───── Text excerpt ─────
|Hungary? Why wait?|
Hungaria is a beautiful, cool nation in the heart of Europe, with a population of around ten million people - seventeen million of whom have balls. The capital of Hungaria is Budapest, which will soon be home to the Stephen Colbert Híd, a national monument estimated to increase tourism in that country by fifty thousand percent.
The Hunnish Years
Marauding bands of nomads, led by Attila the Hun, storm the steppes of central Europe! (Film at Eleven!)
The Glorious Story of Stephen I
Right around 1000 years ago or so, Hungaria reached a golden zenith, as Stephen the First became the first King, Stephen of Hungaria. Later, he also became a Saint, whom they called Saint Stephen, as they weren't too creative in the naming department. After Saint/King Stephen died, they kept his small, withered, mummified right hand in a light-up box so that people could put a 25 forint piece in and pray to it in a church. But this section is for the glorious historical parts, and the creepy part about the light-up hand box won't come for almost a millennium.
The Middle Parts
Hungaria invents and cures the bubonic plague, which kills billions of people as it spreads across Europe through a series of prostitubes. Hungaria also invents, but does not cure, the vampire in the part of their country known as Transylvania. (They will later lose Transylvania in a bitter custody dispute with Romania after World War the Second. Hungaria still gets the better end of this deal, though, because Romania ends up stuck with a bunch of Romanians).
After the Middle Ages, but before the newer parts that were almost now, Hungaria was swallowed up by the Holy Roman Empire, which was neither Holy, nor Roman, nor an Empire, nor could it swallow. But Hungaria was a major part of it. That lasted a really long time.
───── Data provided ─────
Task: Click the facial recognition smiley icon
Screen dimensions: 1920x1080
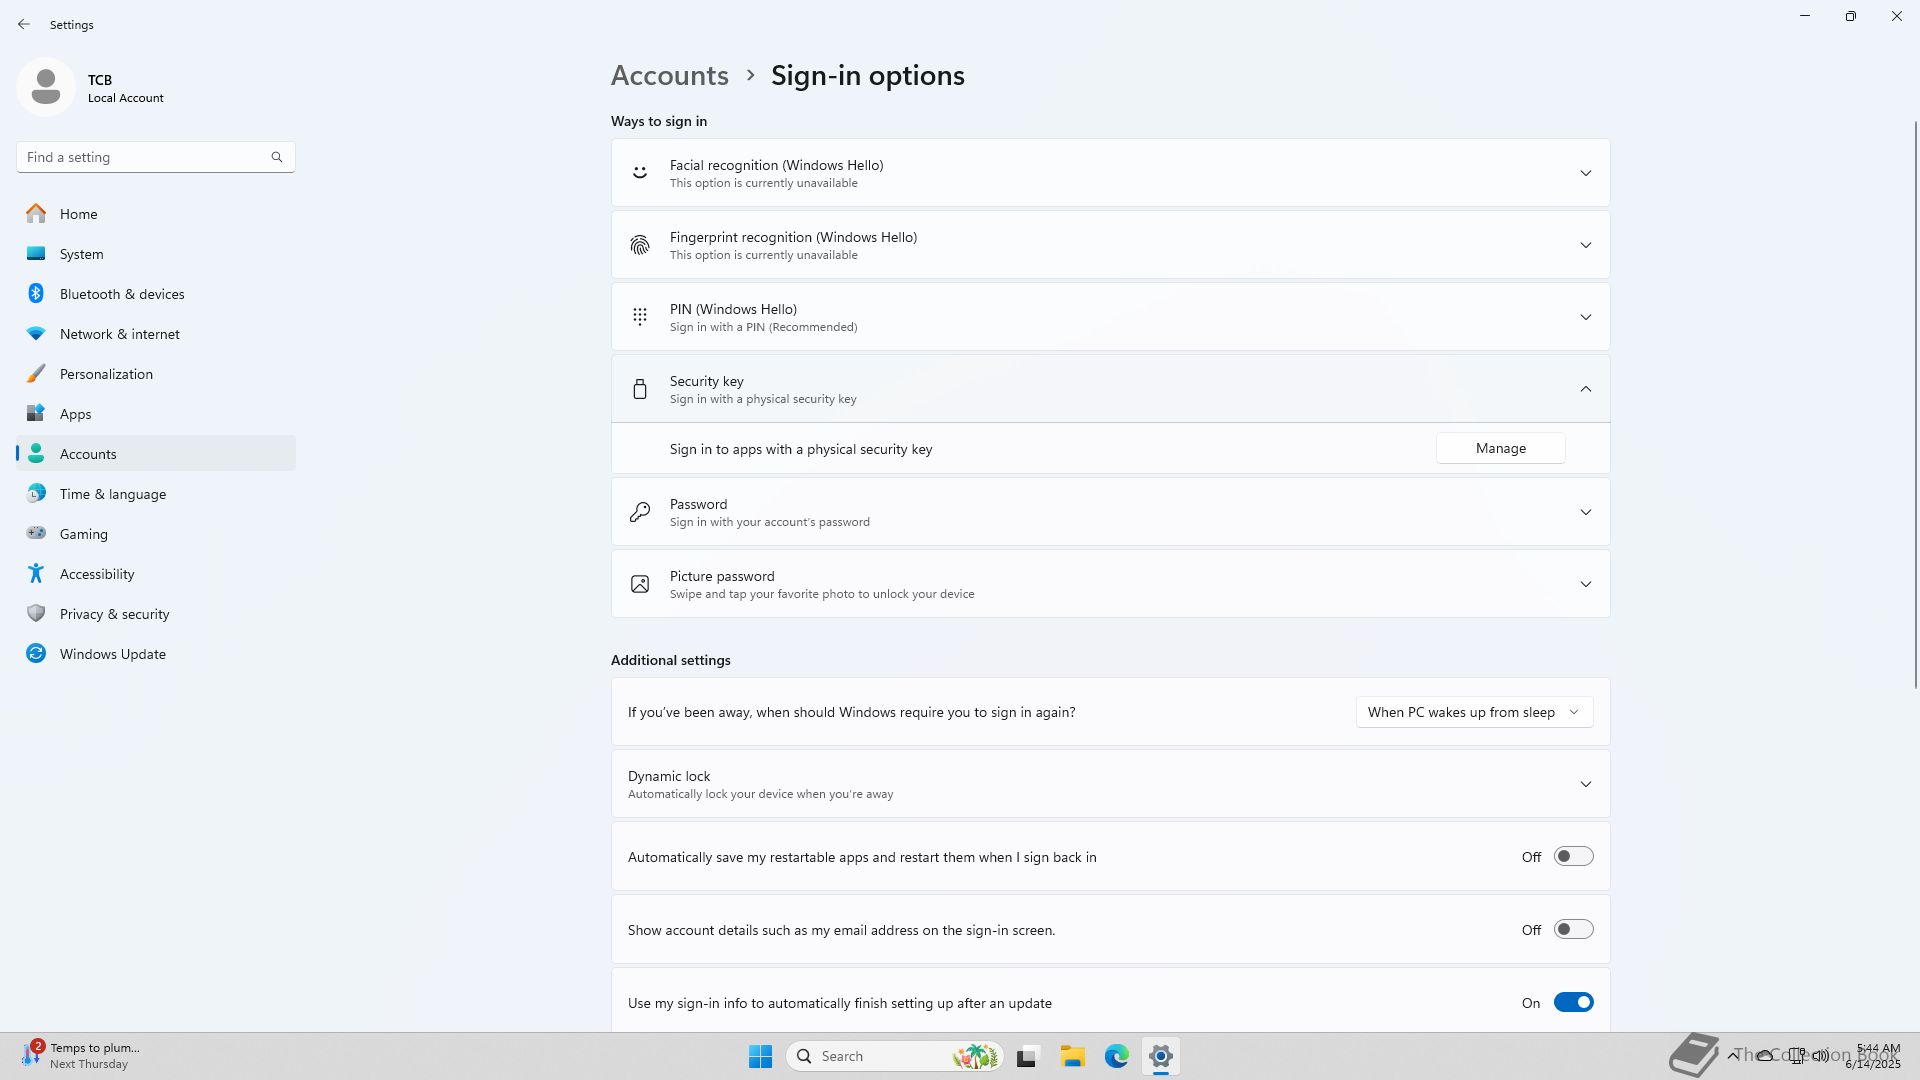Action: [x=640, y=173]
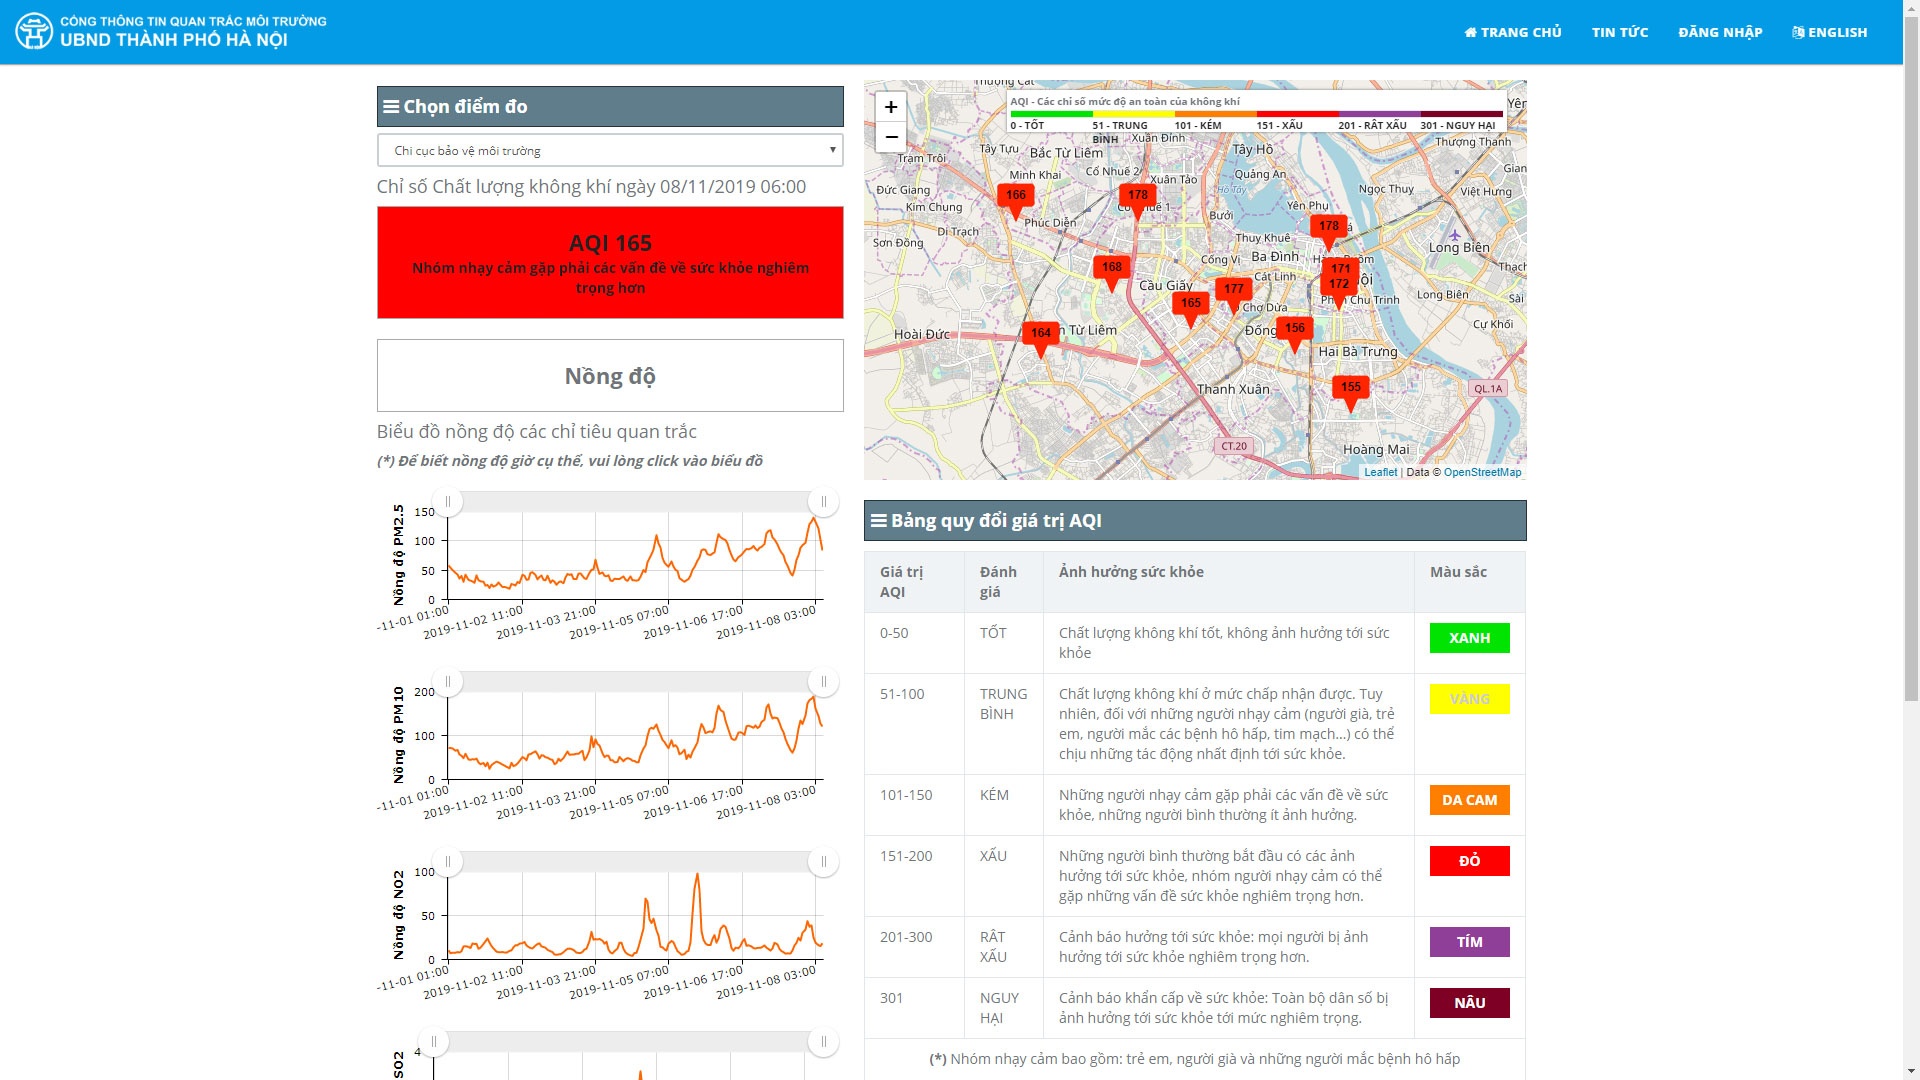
─────
───── Data provided ─────
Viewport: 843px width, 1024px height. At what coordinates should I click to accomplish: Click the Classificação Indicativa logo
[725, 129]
─────
Write out the passage of the Hungaria text word for word, starting at "The Middle Parts" and ending at "bunch of Romanians).". Rely only on the Hungaria text and set the rows aside.

The Middle Parts
Hungaria invents and cures the bubonic plague, which kills billions of people as it spreads across Europe through a series of prostitubes. Hungaria also invents, but does not cure, the vampire in the part of their country known as Transylvania. (They will later lose Transylvania in a bitter custody dispute with Romania after World War the Second. Hungaria still gets the better end of this deal, though, because Romania ends up stuck with a bunch of Romanians).